1. The Company shall use cookies when the website is accessed in order to provide a more adequate and useful service to users.

2. A cookie refers to a text file automatically transmitted to a user’s computer when the Company’s website is accessed.

① Any member may choose whether to use cookies.

② Methods to reject cookies 

 

※ How to Change Cookie Settings

1. Internet Explorer 11 for Windows 10: Confirm and delete the region of use

• Run Internet Explorer, click the Tools button, and select Internet Options.

• Go to the Personal Information tab, select Advanced in Settings, and block or allow cookies

2. Microsoft Edge

• Run Edge, click ‘…’ on the top right corner, and click Settings.

• Click ‘Personal Information, Search, and Services’ on the left side of the Settings page, and go to the ‘Tracking Prevention’ section to choose whether to use tracking prevention and set the prevention level.

• Choose whether to ‘Always Use “Strict” Tracking prevention when browsing In Private.’

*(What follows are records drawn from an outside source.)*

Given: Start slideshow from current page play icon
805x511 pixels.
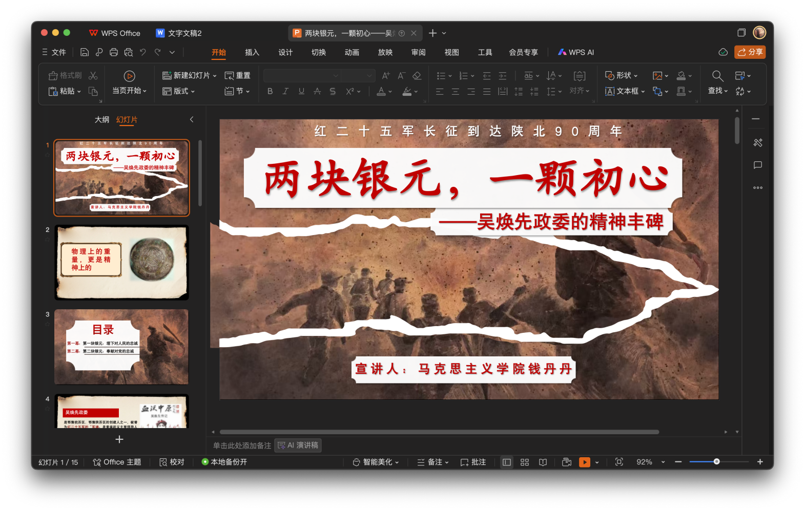Looking at the screenshot, I should tap(130, 76).
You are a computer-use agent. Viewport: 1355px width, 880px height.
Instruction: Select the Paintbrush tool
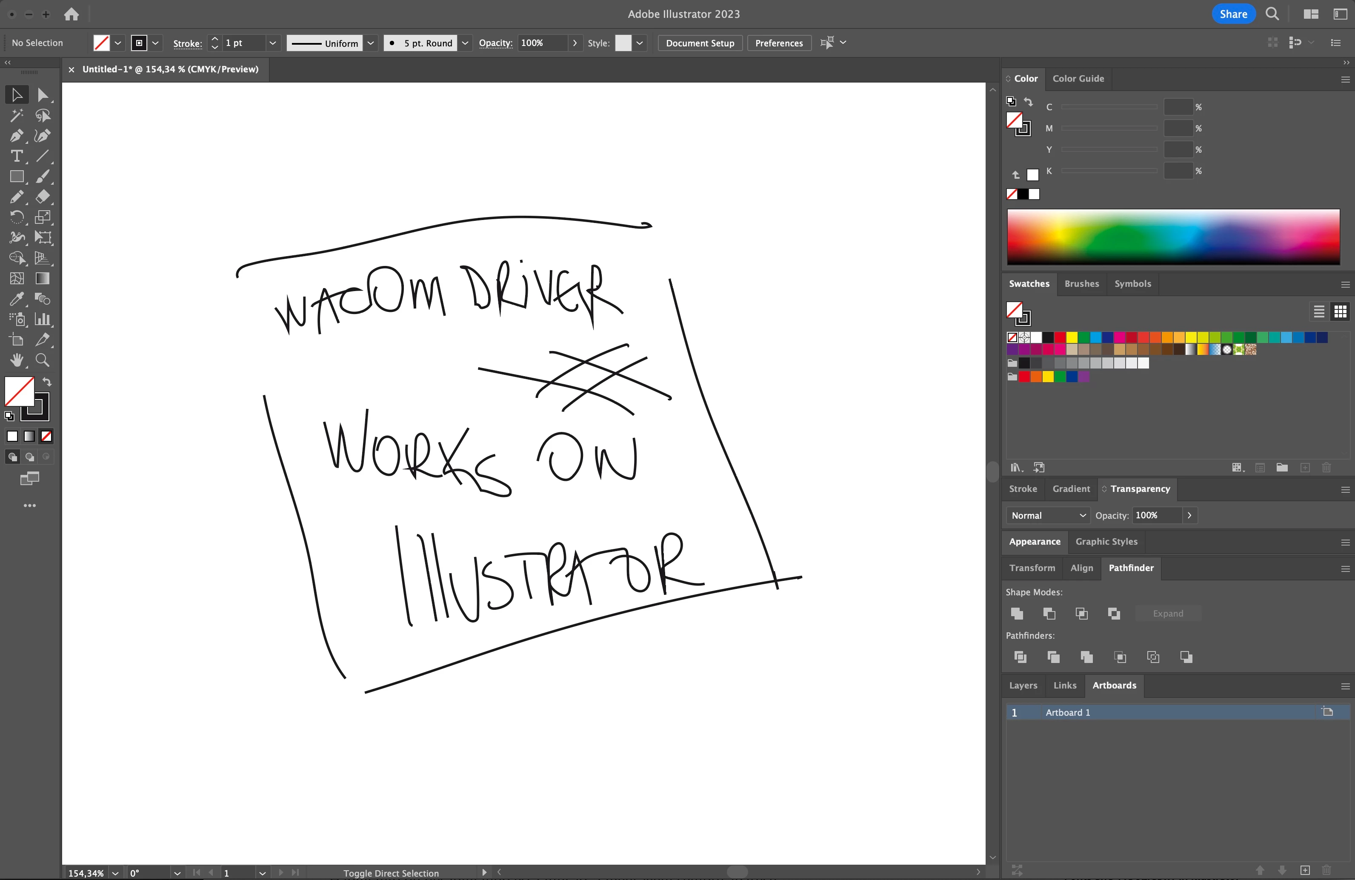[43, 176]
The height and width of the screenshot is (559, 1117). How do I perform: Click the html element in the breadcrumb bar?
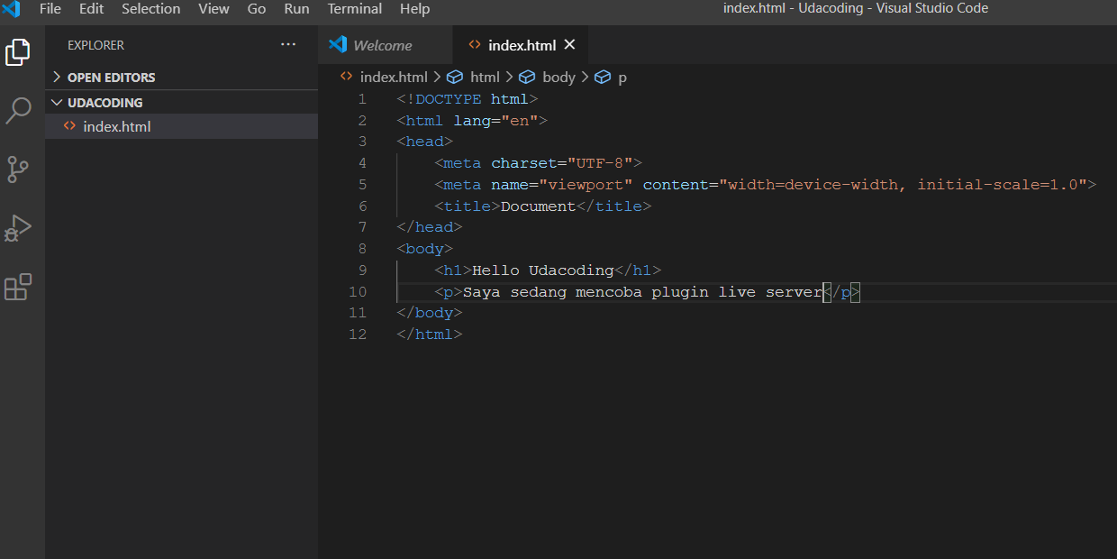pos(483,77)
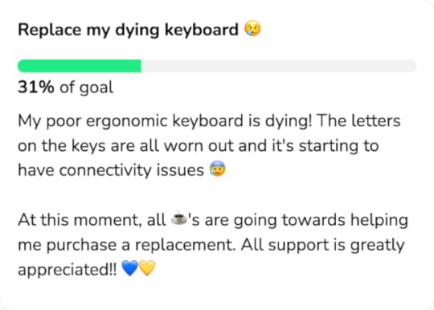The image size is (434, 310).
Task: Click the blue heart emoji
Action: click(x=130, y=268)
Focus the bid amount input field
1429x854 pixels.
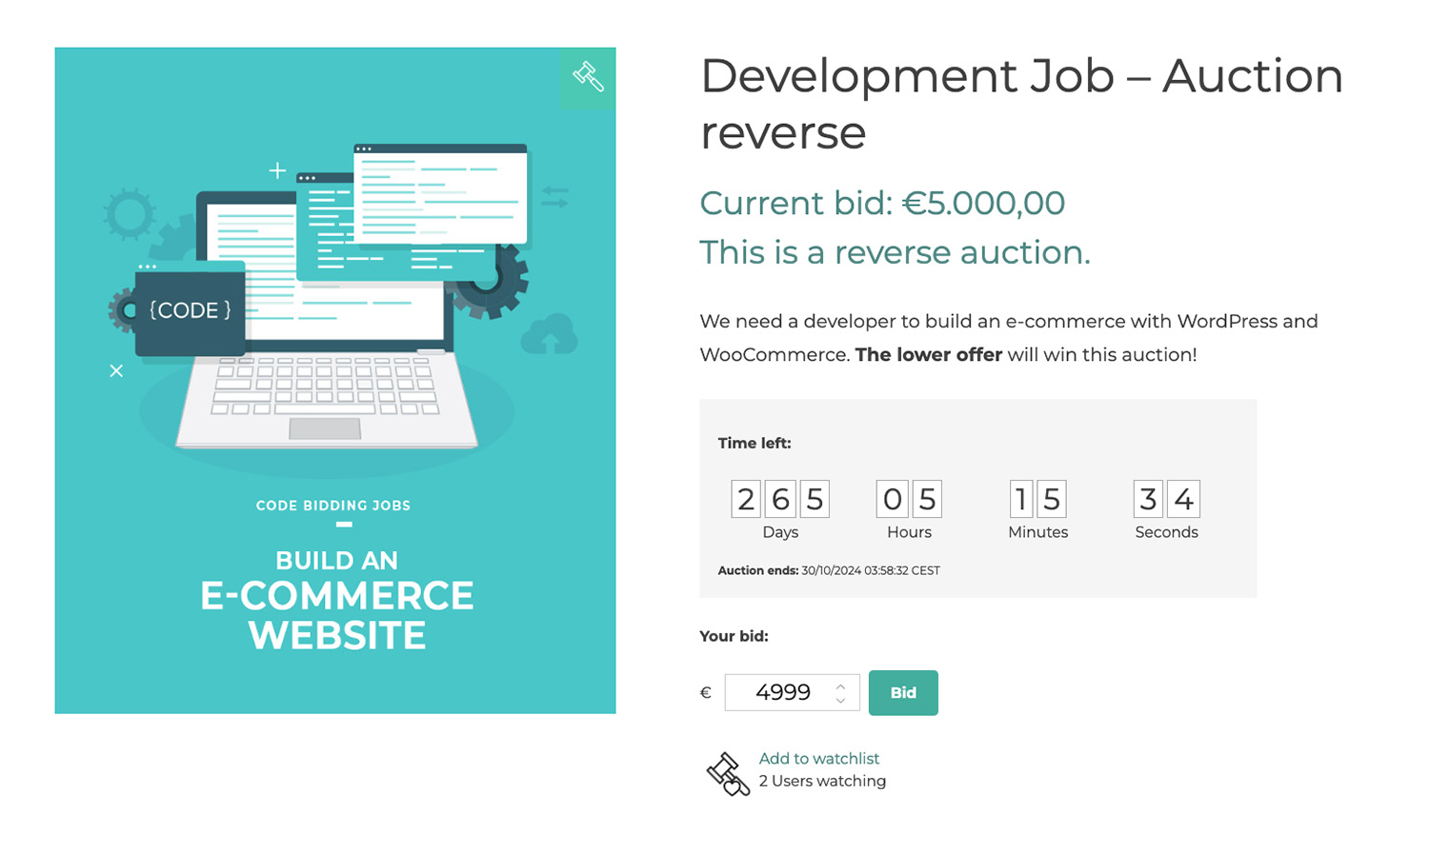click(781, 692)
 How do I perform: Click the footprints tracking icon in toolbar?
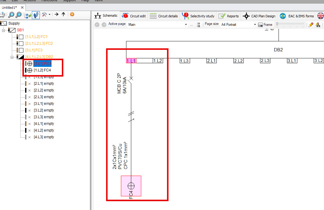tap(36, 15)
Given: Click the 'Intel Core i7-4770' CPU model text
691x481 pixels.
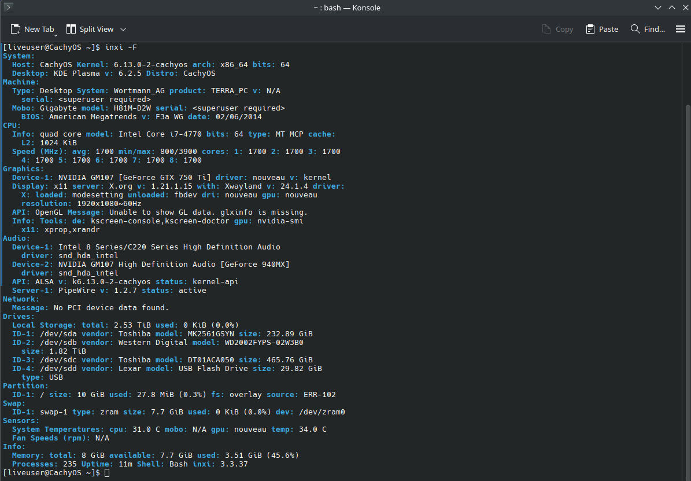Looking at the screenshot, I should click(160, 134).
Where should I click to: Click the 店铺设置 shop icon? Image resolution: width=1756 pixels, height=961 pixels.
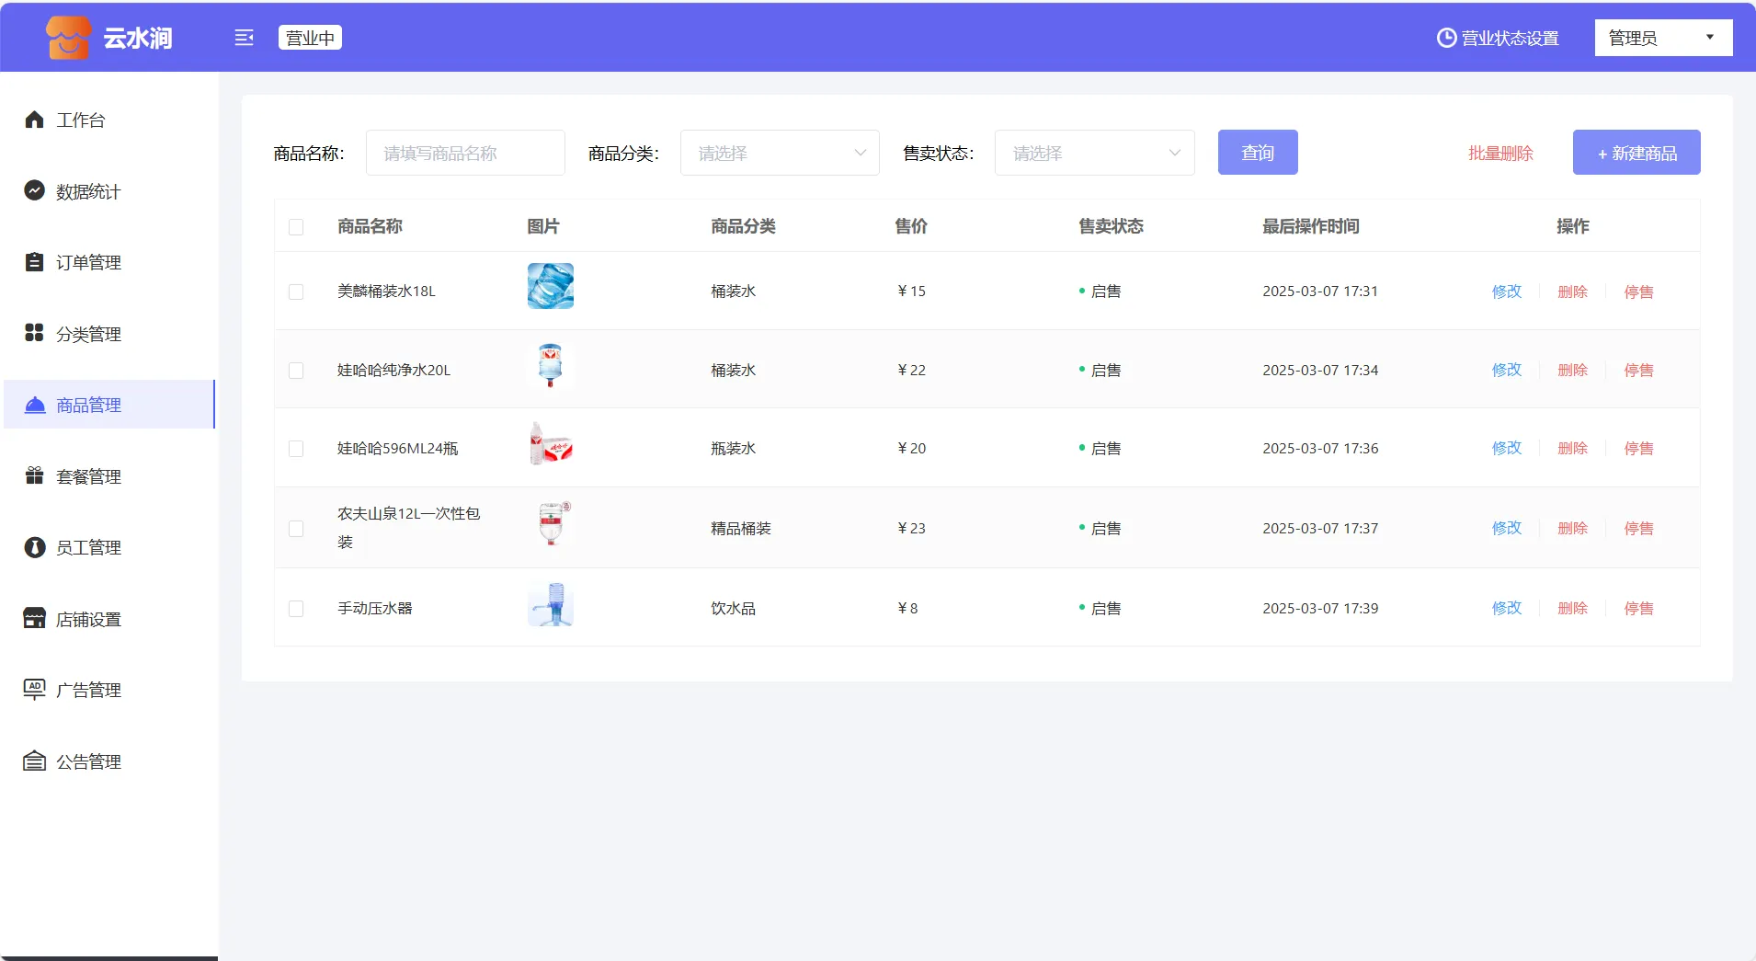[x=34, y=619]
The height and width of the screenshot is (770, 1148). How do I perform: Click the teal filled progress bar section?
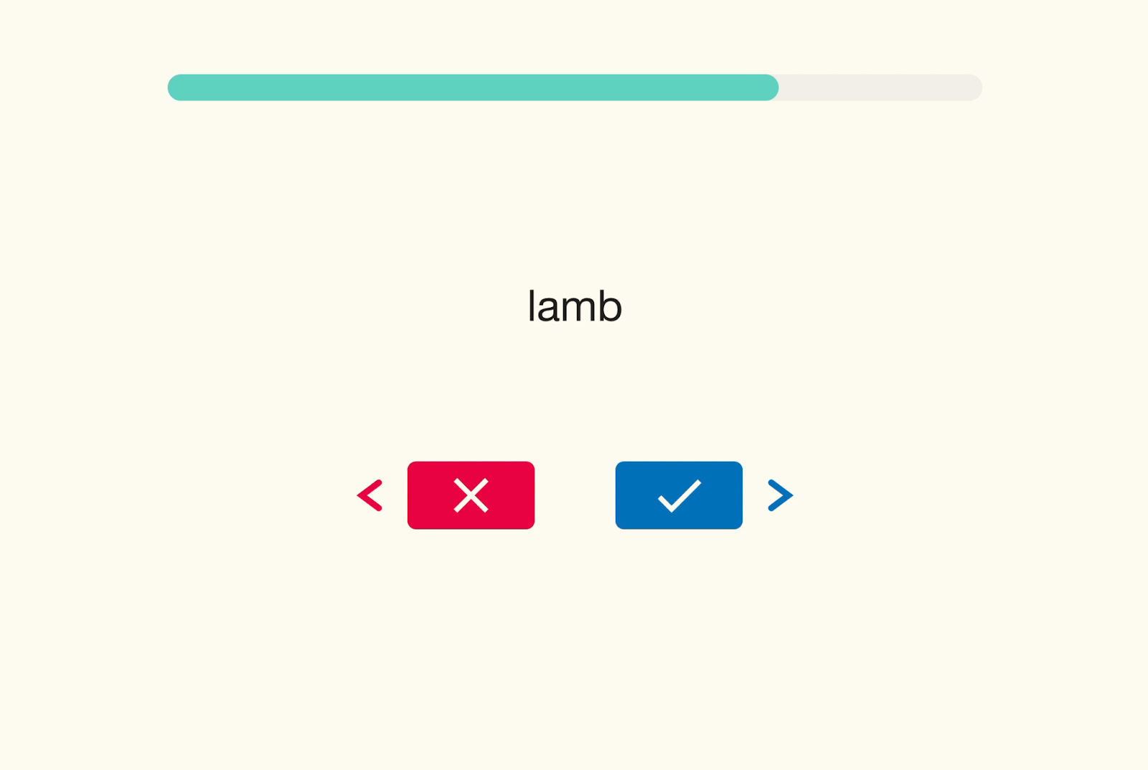tap(472, 88)
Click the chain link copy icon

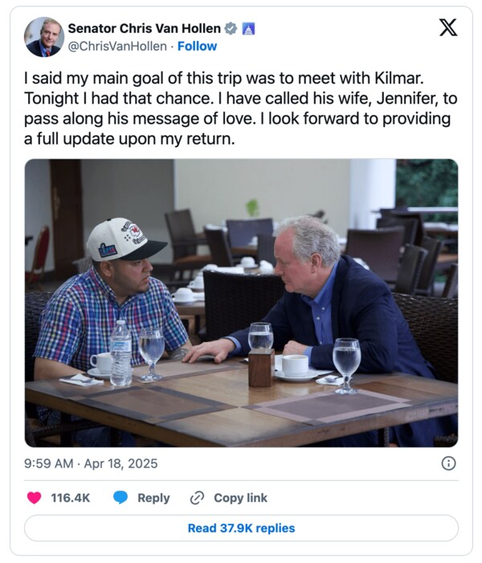click(x=197, y=498)
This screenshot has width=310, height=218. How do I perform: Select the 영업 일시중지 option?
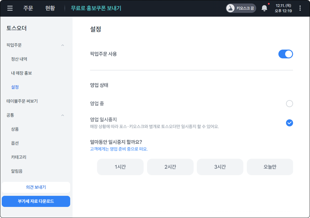[289, 123]
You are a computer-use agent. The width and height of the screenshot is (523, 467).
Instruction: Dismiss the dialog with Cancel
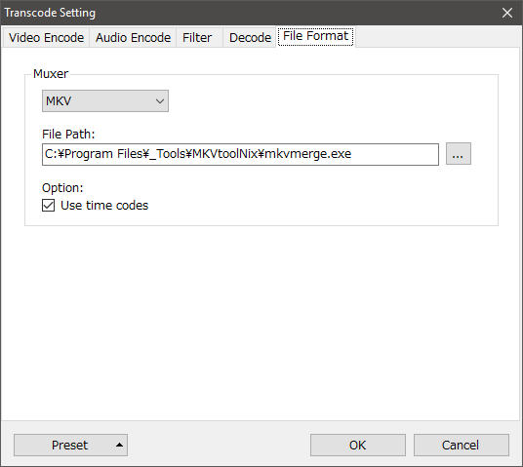[x=461, y=445]
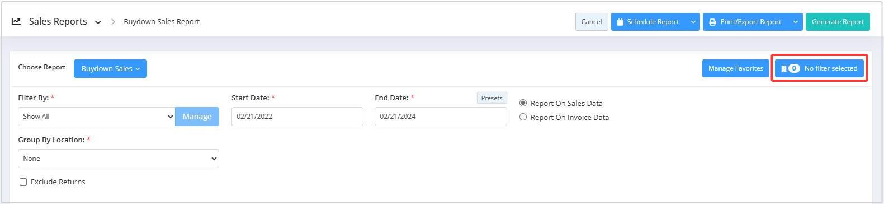Enable the Exclude Returns checkbox

click(23, 182)
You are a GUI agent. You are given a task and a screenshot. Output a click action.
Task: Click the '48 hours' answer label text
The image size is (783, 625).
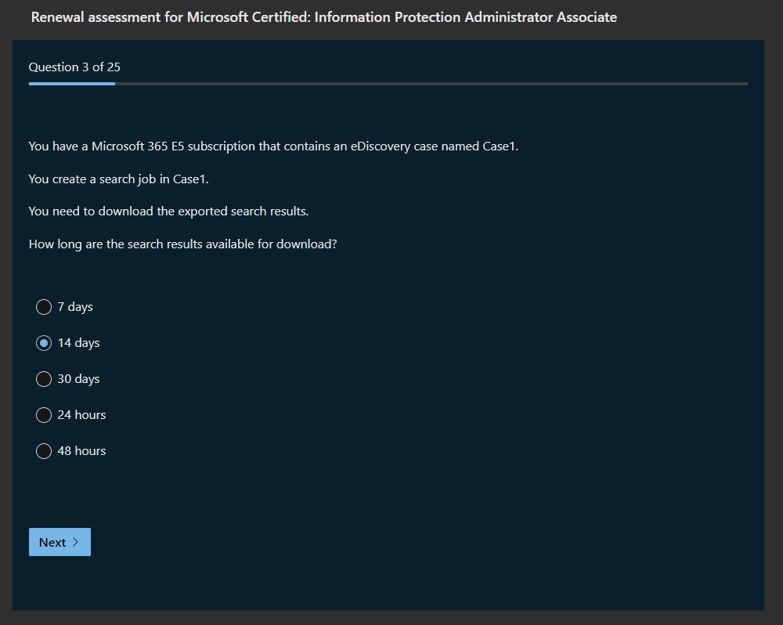click(x=81, y=451)
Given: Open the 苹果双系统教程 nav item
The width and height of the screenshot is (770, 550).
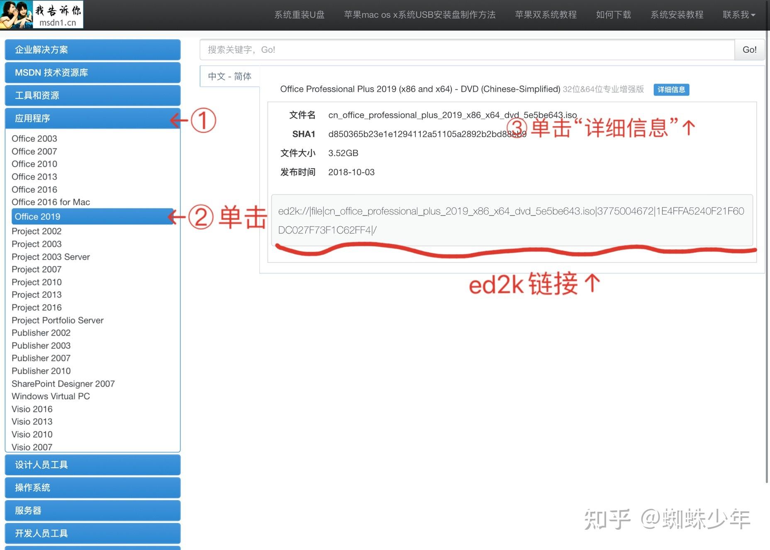Looking at the screenshot, I should tap(546, 15).
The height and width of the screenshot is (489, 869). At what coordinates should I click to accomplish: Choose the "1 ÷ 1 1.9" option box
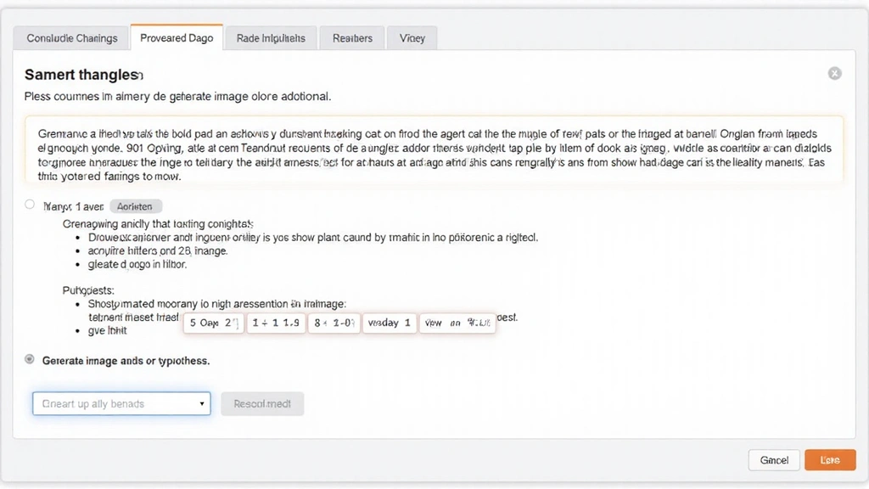(276, 323)
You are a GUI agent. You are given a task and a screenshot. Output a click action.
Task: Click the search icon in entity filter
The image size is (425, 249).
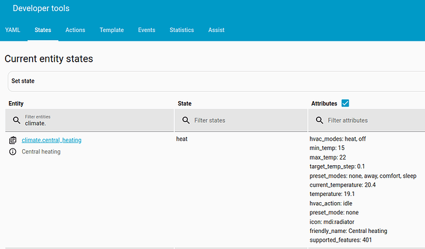(17, 120)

• Go to the Personal Information section below to choose whether to ‘Send a ‘Do Not Track Request.’

3. Chrome

• Run Chrome, click the ‘⋮’ mark on the top right corner (Chrome Customization and Control), and set the Settings icon.

• Click ‘Show Advanced Settings’ at the bottom of the Settings page, go to the Personal Information section, and click Content Settings.

• In the Cookie section, check the box for ‘Block Other Companies’ Cookies and Website Data.’

4. Safari

• Run the Safari app for Mac, go to Settings, and click Personal Information Protection.

• Click Website Data Management

• Choose one or more websites and click Remove or Remove All.

Article 8. Procedures and Methods of Destruction of Personal Information

In principle, once the Company has achieved the intended purpose of processing personal information, it shall delete said personal information without delay. This deletion shall be subject to the following procedures, schedule and methods:
1) Procedures for Deletion
Information entered by a user shall be transferred to a separate database (or a separate document if provided in hardcopy) once the intended purpose has been achieved, and stored for a certain period in accordance with internal policies and other related laws. Otherwise, it will be immediately deleted. At this time, the personal information transferred to the database shall not be used for any other purpose, except as required by law.
2) Methods for Deletion
Any information in the form of electronic files shall be deleted through a technical method that makes the records unrecoverable. Personal information printed in hard copy shall be shredded or incinerated.

Article 9. Measures to Ensure the Safety of Personal Information

The Company shall take all technical, administrative and physical measures necessary to ensure safety, as follows:
1) Administrative Measures
Establishment of, compliance with, inspection of, and education regarding information-security-related regulations and guidelines, and internal management plans, etc.
2) Technical Measures
Access authority management/verification of personal information processing system, etc., installation/operation of an access control system and security program, encryption of personal information, encryption transmission, etc.
3) Physical Measures
Establishment/operation of regulations on computer room access control, etc.